Content starts

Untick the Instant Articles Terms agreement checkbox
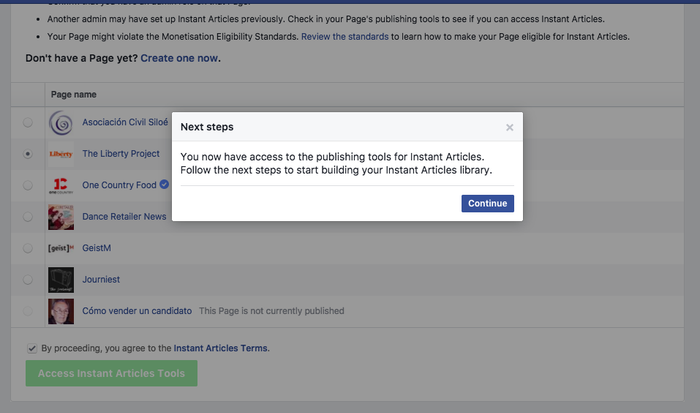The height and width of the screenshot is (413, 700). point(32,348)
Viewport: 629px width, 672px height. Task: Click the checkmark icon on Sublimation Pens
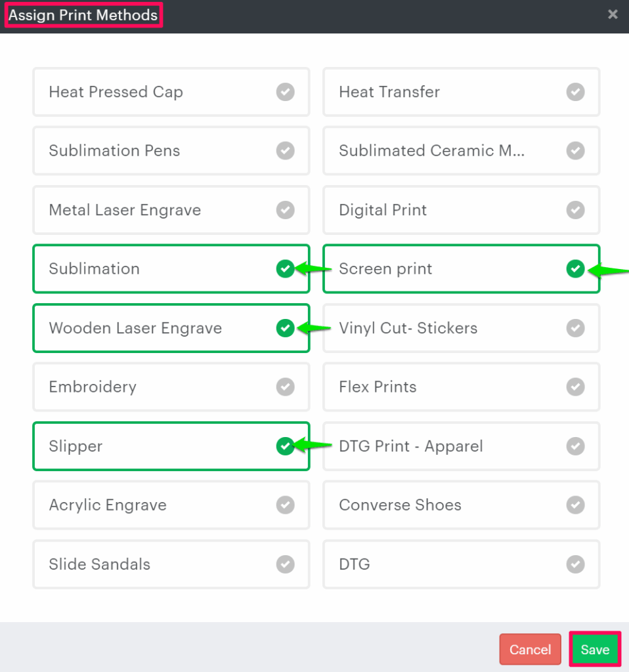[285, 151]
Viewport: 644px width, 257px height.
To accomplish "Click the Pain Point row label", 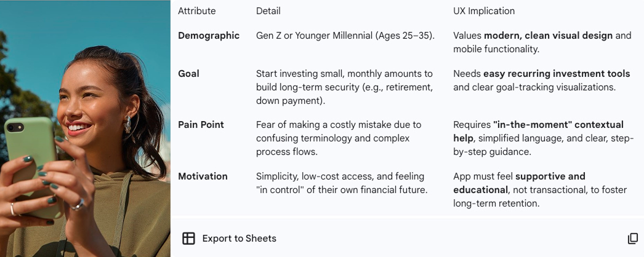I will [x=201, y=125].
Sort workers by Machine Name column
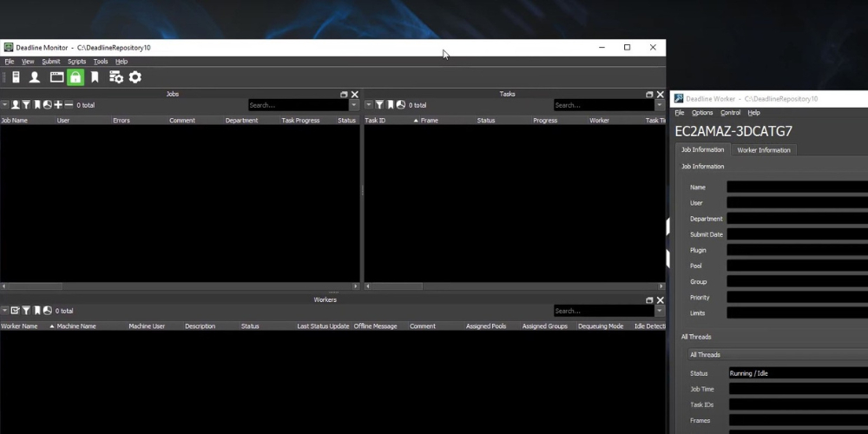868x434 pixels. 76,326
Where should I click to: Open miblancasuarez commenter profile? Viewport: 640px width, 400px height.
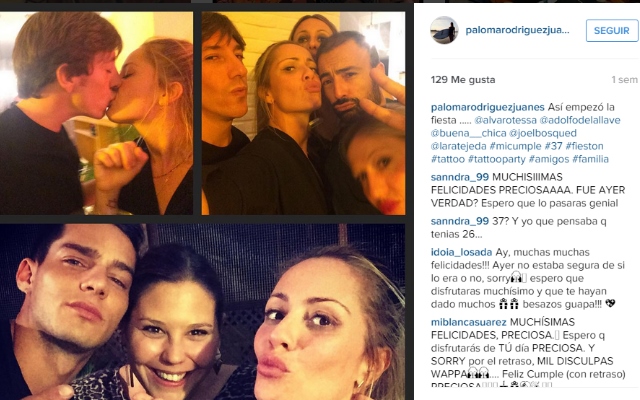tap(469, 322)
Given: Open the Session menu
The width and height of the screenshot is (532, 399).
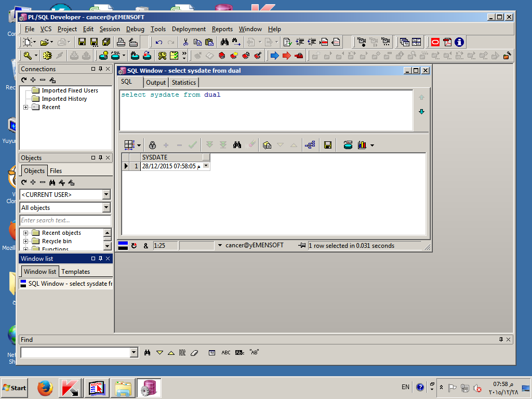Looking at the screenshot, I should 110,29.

Content ends

# Aim of the exercise:
Keep the pictures out of your copy. Copy only the lines from the line that holds "Where should I" through the last line of the listing above, both included.

# Response for this exercise:
Where should I click to: Open miblancasuarez commenter profile? Viewport: 640px width, 400px height.
tap(469, 322)
Given: Open the Session menu
The width and height of the screenshot is (532, 399).
Looking at the screenshot, I should 110,29.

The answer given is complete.